Semelhante a um vírus, o Pegasus permite rastrear em segredo todas as atividades da pessoa que teve o aparelho infectado. Desde mensagens enviadas e digitadas até informações de acesso a contas bancárias, redes sociais e email. Também é possível usá-lo para ativar remotamente o microfone do celular espionado para ouvir ligações e tirar fotos com a câmera, além de acessar a localização e monitorar os sites navegados com o tempo de acesso em cada um deles.

O programa faz tudo isso explorando uma série de falhas e brechas de segurança nos códigos do iOS, o sistema operacional dos iPhones, e no Android. Apple e Google já corrigiram muitas das falhas que permitem a espionagem do Pegasus, mas o software ainda se aproveita de aparelhos que não foram atualizados ou de novas brechas ainda não descobertas.
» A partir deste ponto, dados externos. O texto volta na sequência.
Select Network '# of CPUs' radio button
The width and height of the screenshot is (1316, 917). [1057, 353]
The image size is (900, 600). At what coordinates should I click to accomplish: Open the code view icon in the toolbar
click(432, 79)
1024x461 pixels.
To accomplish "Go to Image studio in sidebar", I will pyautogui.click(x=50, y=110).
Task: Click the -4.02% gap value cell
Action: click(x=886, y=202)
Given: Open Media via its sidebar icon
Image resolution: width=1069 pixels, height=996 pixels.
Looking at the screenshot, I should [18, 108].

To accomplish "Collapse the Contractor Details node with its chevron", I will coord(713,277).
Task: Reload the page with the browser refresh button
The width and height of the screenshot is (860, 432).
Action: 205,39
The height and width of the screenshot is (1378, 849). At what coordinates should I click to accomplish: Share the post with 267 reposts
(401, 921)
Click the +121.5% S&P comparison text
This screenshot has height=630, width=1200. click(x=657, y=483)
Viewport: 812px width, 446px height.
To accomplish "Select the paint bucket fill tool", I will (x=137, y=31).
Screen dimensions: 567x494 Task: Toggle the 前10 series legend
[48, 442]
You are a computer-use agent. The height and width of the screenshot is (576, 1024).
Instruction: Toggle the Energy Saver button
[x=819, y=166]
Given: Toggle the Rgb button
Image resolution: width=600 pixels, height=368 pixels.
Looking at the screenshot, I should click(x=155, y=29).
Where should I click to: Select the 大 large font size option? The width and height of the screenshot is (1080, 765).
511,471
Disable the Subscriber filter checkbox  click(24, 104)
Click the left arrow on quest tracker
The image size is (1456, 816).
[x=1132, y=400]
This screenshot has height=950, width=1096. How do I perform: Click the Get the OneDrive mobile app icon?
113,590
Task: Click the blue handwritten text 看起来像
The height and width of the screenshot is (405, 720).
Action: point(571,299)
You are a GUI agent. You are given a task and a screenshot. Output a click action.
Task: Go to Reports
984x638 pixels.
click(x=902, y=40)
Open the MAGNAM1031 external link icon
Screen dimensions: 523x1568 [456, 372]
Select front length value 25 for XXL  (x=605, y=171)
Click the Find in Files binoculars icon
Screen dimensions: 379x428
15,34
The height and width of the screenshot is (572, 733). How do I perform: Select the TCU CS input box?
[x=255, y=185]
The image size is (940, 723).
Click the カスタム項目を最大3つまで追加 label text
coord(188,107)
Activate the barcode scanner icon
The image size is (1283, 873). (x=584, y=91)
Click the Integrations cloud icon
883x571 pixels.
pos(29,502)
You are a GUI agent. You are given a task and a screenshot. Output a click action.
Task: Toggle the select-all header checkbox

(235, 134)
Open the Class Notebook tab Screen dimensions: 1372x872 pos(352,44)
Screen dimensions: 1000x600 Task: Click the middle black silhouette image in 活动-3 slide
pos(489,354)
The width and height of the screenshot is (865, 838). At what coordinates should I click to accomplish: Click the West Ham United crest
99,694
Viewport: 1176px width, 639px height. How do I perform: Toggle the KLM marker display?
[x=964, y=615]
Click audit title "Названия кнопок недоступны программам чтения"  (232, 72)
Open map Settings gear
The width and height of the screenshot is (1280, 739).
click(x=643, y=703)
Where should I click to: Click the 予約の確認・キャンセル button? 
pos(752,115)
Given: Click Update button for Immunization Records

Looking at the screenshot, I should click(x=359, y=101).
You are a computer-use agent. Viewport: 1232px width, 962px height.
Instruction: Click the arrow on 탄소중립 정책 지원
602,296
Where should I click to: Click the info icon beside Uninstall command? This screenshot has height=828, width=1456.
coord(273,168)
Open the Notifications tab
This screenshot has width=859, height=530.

Pesquisadores classificam a NSO, desenvolvedora do programa, como uma revendedora de armas cibernéticas. A empresa tem autorização do governo de Israel para vender o sistema a outros países. Segundo o New York Times, o governo mexicano teria investido US$ 80 milhões entre 2011 e 2017 para usar o Pegasus.

Os celulares de opositores do então presidente Enrique Peña Nieto eram invadidos após o recebimento de mensagens de texto com um link que levava à instalação do spyware sem que a pessoa soubesse.

De acordo com o Financial Times, em 2019, o Citizen Lab da Universidade de Toronto, que estuda vigilância digital em todo o mundo e está trabalhando em parceria com o WhatsApp, começou a notificar jornalistas, ativistas de direitos humanos e outros membros da sociedade civil cujos telefones foram alvejados pelo spyware.